At this Melissa clasped her hands over her face and sobbed aloud. "Show me, then, any other way--any! I will face the worst. But there is none; and if Diodoros were here he would not stop me; for what my heart prompts me to do is right, is my duty. But he is lying sick and with a clouded mind, and I can not ask him. O noble lady, kindness looks out of your eyes; cease to rub salt into my wounds! The task before me is hard enough already. But I would do it, and try to get speech with that terrible man, even if I had no one to protect me."
The lady had listened with varying feelings to this outpouring of the young girl's heart. Every instinct rebelled against the thought of sacrificing this pure, sweet creature to the fury of the tyrant whose wickedness was as unlimited as his power, and yet she saw no other chance of saving the artist, whom she held in affectionate regard. Her own noble heart understood the girl's resolve to purchase the life of those she loved, even with her blood; she, in the same place, would have done the same thing; and she thought to herself that it would have made her happy to see such a spirit in her own child. Her resistance melted away, and almost involuntarily she exclaimed, "Well, do what you feel to be right."
Melissa flew into her arms again with a grateful sense of release from a load, and Berenike did all she could to smooth the thorny way for her. She discussed every point with Philostratus as thoroughly as though for a child of her own; and, while the tumult came up from the banquet in the men's rooms, they settled that Berenike herself should conduct the girl to the wife of the high-priest of Serapis, the brother of Seleukus, and there await Melissa's return. Philostratus named the hour and other details, and then made further inquiries concerning the young artist whose mocking spirit had brought so much trouble on his family.
On this the lady led him into an adjoining room, where the portrait of her adored daughter was hanging. It was surrounded by a thick wreath of violets, the dead girl's favorite flower. The beautiful picture was lighted up by two three-branched lamps on high stands; and Philostratus, a connoisseur who had described many paintings with great taste and vividness, gazed in absorbed silence at the lovely features, which were represented with rare mastery and the inspired devotion of loving admiration. At last he turned to the mother, exclaiming:
"Happy artist, to have such a subject!
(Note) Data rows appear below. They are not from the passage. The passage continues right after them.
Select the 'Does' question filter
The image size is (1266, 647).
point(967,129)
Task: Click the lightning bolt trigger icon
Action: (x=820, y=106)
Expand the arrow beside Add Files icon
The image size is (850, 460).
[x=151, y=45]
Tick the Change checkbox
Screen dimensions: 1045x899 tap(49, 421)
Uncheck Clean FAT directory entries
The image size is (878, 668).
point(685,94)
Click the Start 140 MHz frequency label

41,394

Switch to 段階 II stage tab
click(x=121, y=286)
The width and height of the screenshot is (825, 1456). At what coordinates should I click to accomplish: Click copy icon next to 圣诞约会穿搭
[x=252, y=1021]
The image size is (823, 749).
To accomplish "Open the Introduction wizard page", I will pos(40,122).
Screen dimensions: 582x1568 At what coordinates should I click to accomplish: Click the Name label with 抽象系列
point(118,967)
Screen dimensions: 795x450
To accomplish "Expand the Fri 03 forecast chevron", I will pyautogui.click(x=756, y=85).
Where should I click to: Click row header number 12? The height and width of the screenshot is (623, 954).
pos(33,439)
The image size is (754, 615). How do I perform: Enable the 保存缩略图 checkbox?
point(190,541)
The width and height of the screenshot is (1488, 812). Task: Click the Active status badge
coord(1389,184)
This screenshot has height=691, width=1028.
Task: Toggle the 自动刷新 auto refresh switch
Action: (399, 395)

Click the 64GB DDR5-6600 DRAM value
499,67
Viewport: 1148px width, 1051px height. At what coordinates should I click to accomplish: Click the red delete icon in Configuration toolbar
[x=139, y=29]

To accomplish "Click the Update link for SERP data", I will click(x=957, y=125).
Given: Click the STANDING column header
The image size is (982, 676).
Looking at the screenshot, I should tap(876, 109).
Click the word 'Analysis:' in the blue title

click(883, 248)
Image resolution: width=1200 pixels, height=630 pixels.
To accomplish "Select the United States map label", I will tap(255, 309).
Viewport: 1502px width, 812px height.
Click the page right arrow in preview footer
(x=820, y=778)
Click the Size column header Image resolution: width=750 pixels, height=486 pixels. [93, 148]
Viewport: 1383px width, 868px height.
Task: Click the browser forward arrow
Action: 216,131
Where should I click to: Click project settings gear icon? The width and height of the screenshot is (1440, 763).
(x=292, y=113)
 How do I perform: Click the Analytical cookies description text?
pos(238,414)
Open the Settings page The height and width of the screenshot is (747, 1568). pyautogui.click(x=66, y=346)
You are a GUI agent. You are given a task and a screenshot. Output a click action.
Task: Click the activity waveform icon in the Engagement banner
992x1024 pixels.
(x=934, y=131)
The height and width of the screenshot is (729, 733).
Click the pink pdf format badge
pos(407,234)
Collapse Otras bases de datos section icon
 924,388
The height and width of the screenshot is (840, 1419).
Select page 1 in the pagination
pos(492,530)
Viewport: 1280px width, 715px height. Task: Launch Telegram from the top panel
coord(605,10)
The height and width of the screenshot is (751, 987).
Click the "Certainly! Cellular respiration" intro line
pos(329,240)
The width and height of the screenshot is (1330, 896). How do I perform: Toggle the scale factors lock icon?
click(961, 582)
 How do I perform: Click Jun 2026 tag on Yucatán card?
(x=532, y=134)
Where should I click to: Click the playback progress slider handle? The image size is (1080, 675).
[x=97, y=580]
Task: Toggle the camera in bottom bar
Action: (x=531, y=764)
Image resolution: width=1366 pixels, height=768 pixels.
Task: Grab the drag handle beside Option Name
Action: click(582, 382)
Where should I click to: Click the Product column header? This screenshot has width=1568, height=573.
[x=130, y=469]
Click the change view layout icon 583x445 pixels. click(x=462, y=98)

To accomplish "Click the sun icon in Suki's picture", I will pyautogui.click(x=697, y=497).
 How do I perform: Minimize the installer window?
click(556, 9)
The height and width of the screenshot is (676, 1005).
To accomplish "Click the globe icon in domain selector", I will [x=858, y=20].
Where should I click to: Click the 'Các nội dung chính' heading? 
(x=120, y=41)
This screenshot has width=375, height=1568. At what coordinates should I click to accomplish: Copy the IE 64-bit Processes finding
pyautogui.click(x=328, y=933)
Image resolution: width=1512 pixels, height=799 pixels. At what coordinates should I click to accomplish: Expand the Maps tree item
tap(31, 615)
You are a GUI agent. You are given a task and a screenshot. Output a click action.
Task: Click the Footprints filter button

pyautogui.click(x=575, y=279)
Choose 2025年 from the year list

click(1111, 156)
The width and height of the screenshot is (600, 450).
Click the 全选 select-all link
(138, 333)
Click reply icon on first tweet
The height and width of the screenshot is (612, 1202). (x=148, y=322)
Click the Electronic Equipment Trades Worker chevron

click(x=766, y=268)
It is a work worthy of the early, best period, and of a master of the time of Apelies. The daughter who has been snatched from you, noble lady, was indeed matchless, and no sorrow is too deep to do her justice. But the divinity who has taken her knows also how to give; and this portrait has preserved for you a part of what you loved. This picture, too, may influence Melissa's fate; for Caesar has a fine taste in art, and one of the wants of our time which has helped to embitter him is the paralyzed state of the imitative arts. It will be easier to win his favor for the painter who did this portrait than for a man of noble birth. He needs such painters as this Alexander for the Pinakothek in the splendid baths he has built at Rome. If you would but lend me this treasure to-morrow--"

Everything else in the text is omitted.